If $X = [0,1]$ and we let $m$ be the Lebesgue measure on $[0,1]$ and $\nu$ be the counting measure on $[0,1]$, then are the following statements true?

  1. The only subset $S \subset [0,1]$ that is of measure zero relative to the counting measure is $\{\}$. Therefore the counting measure is complete on $[0,1]$.

  2. The Lebesgue Measure is not complete on $[0,1]$, for there exist pathological subsets of null sets in $[0,1]$ that are nevertheless not Lebesgue measurable.

  3. The counting measure is not $\sigma$-finite on $[0,1]$ since no countable number of finite subsets of $[0,1]$ could possibly cover $[0,1]$ (which has uncountably many points).

  4. The Lebesgue measure is $\sigma$-finite on $[0,1]$ since $m([0,1]) = 1$ implies $m$ is finite on $X$ and hence $m$ is trivially $\sigma$-finite on $X$ as well.

Are these all correct?

  • 4
    $\begingroup$ What are your thoughts on the topic? $\endgroup$
    – Asaf Karagila
    Dec 20, 2012 at 21:45
  • 1
    $\begingroup$ Which do you think are correct? $\endgroup$ Dec 20, 2012 at 21:54
  • $\begingroup$ I think all of them are correct but wanted to check my understanding. $\endgroup$
    – user53843
    Dec 20, 2012 at 21:55
  • $\begingroup$ It's nonsense to speak of a measure being complete without declaring what sigma-algebra it's defined on.

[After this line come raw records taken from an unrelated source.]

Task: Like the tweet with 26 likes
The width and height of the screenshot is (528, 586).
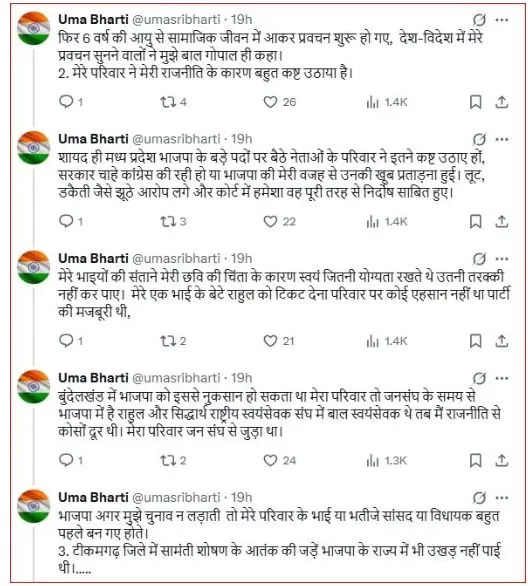Action: click(x=270, y=102)
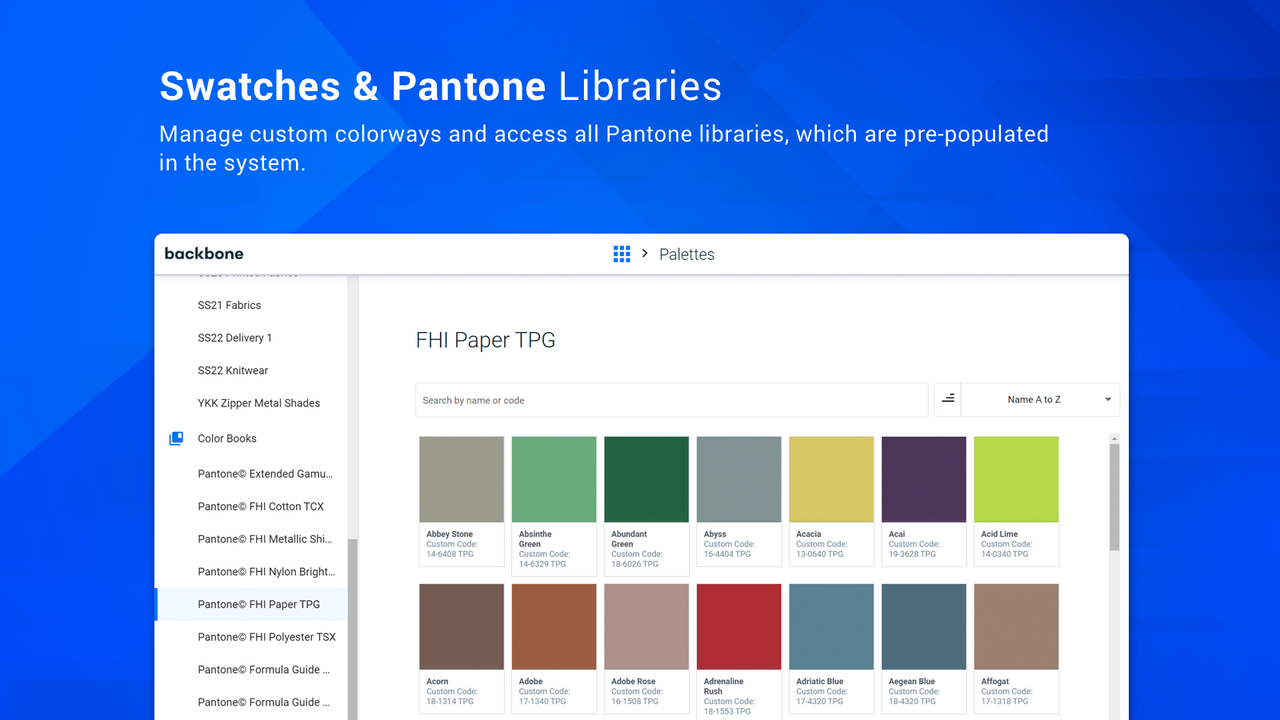Viewport: 1280px width, 720px height.
Task: Select the Pantone FHI Cotton TCX library
Action: pyautogui.click(x=262, y=506)
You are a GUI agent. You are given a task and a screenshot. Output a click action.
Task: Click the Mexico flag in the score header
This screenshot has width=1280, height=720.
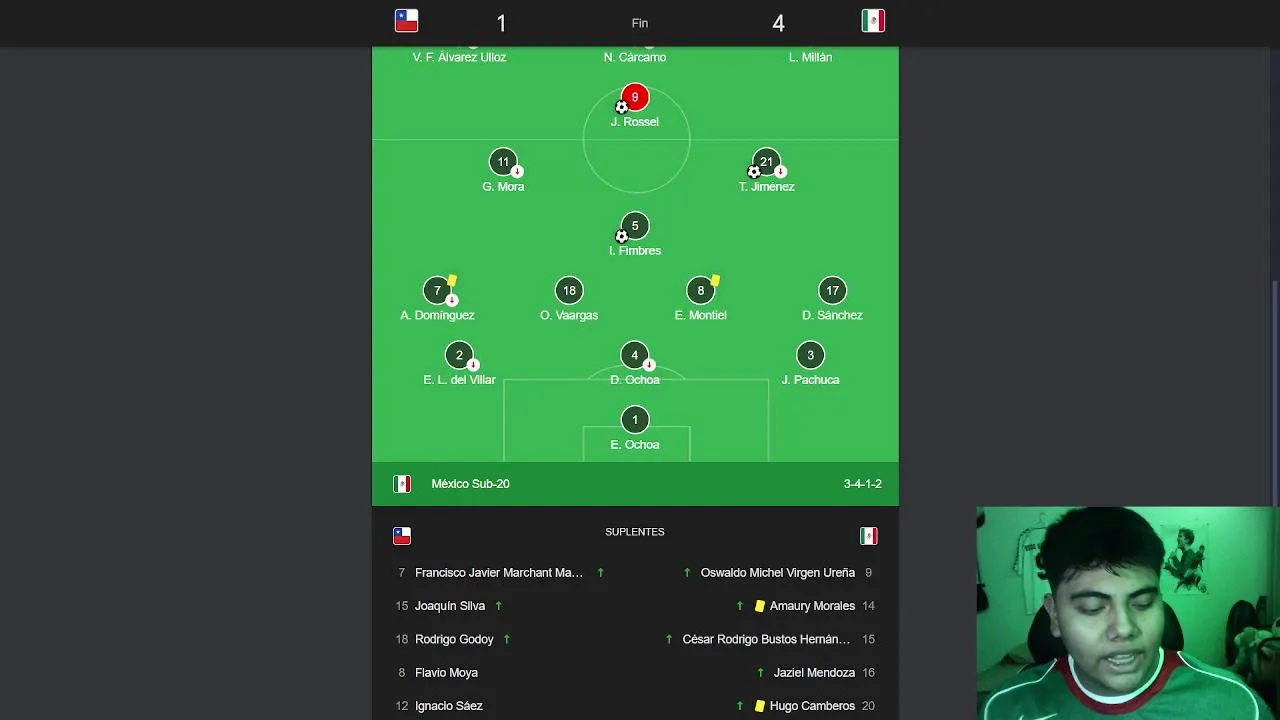tap(873, 21)
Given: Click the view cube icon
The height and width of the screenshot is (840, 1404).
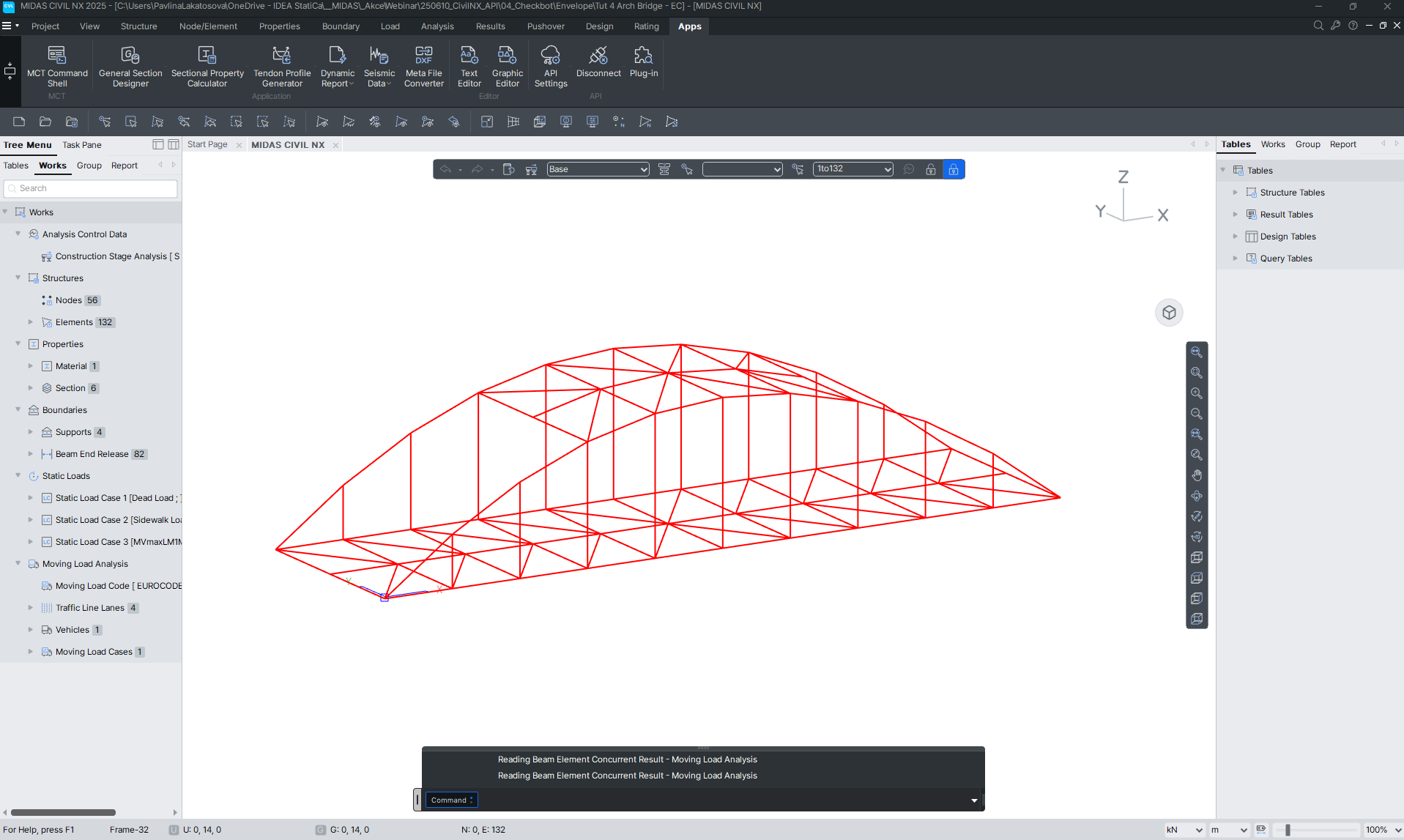Looking at the screenshot, I should tap(1169, 313).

Lebesgue measure is in fact complete on the Lebesgue sigma-algebra, more or less by definition. $\endgroup$ Dec 21, 2012 at 0:31

1 Answer 1


The arguments given in 1, 3, and 4 are certainly correct.

However, if I were your teacher, I'd tell you that the argument in 2 is incomplete without giving a specific null set $X\subset[0,1]$ and non-Lebesgue-measurable subset $Y\subset X$. Why not try to find one?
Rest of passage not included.